2048 Ventures , a new early-stage firm founded and led by Alex Iskold and Paul Sethi, is announcing that it has raised a first fund of $27 million.
Iskold spent five years as the managing director of Techstars NYC, and he previously founded Info Lab and GetBlue. Sethi, meanwhile, recently served as CEO of Redbooks while also making angel investments for the past decade.
The pair told me that they’re looking to write first checks of between $300,000 and $500,000 for startups with genuinely differentiated technology in sectors like enterprise software-as-a-service, fintech, healthcare, cybersecurity, developer tools, hardware, genomics, artificial intelligence and biotech. They’re not ruling out consumer startups — but again, they said tech differentiation is key.

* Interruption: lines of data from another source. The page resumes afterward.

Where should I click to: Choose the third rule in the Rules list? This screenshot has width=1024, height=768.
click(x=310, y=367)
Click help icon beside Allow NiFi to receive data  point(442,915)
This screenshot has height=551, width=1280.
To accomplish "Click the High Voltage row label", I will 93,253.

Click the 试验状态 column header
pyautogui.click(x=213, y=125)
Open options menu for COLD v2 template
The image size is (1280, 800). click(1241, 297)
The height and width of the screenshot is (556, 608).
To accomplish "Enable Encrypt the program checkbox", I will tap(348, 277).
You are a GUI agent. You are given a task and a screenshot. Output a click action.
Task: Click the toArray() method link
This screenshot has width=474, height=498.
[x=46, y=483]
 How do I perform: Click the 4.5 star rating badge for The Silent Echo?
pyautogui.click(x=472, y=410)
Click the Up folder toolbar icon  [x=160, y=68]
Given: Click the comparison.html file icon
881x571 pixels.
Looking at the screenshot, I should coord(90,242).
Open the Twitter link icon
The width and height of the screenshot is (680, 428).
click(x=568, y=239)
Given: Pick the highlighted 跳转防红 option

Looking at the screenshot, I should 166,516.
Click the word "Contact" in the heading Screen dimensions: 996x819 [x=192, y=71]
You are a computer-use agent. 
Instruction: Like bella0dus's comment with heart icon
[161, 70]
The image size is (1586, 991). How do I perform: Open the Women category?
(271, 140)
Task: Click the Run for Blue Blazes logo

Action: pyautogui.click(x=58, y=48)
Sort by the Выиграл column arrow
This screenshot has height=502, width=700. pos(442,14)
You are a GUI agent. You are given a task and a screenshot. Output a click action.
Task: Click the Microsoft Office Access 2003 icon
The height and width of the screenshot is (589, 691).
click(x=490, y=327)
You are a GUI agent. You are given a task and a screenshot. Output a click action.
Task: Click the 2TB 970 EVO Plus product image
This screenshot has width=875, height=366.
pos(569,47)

While the firm is based in New York, the pair said they’re “geo-agnostic,” at least within the United States and Canada. They’ll look at startups from Silicon Valley and New York, but according to Iskold they’re more excited about the opportunity in cities like Atlanta, Austin, Toronto and Nashville. And rather than trying to convince those founders to move to one of the current startup hubs, they’re happy for them “to build in their hometowns and grow in their hometowns, at least until they get to a later stage.”
Meet the 10 startups in Techstars NYC’s summer 2018 class
In each of these markets, Sethi added, “We’re playing very nicely with the other players in those ecosystems. We’re the ones who are bringing other angels to the table and other institutions that will invest at the early stage with us.”
They also said they’re looking for first-time founders, or serial entrepreneurs who still have the “first-time founder mindset.” In other words, they’re probably not interested in someone who’s already had a huge exit.
“There’s capital efficiency, hunger and drive that you can really sense — the founder who hasn’t yet had that big exit and really wants to execute,” Iskold said.
He also said there’s “no one single formula” of who they’re looking for: “Part of our message is: We’re not afraid to invest in first-time founders, single founders, couples. We want to defy the notion of what makes a first-time founding team.”
The firm has apparently made some investments already, but it’s held off on disclosing them while finishing its own fundraising.
As for where the 2048 name came from, the pair actually declined to tell me, because they’ve been asking job applicants to guess and getting what Iskold called “such a wonderful, diverse set of reasons.”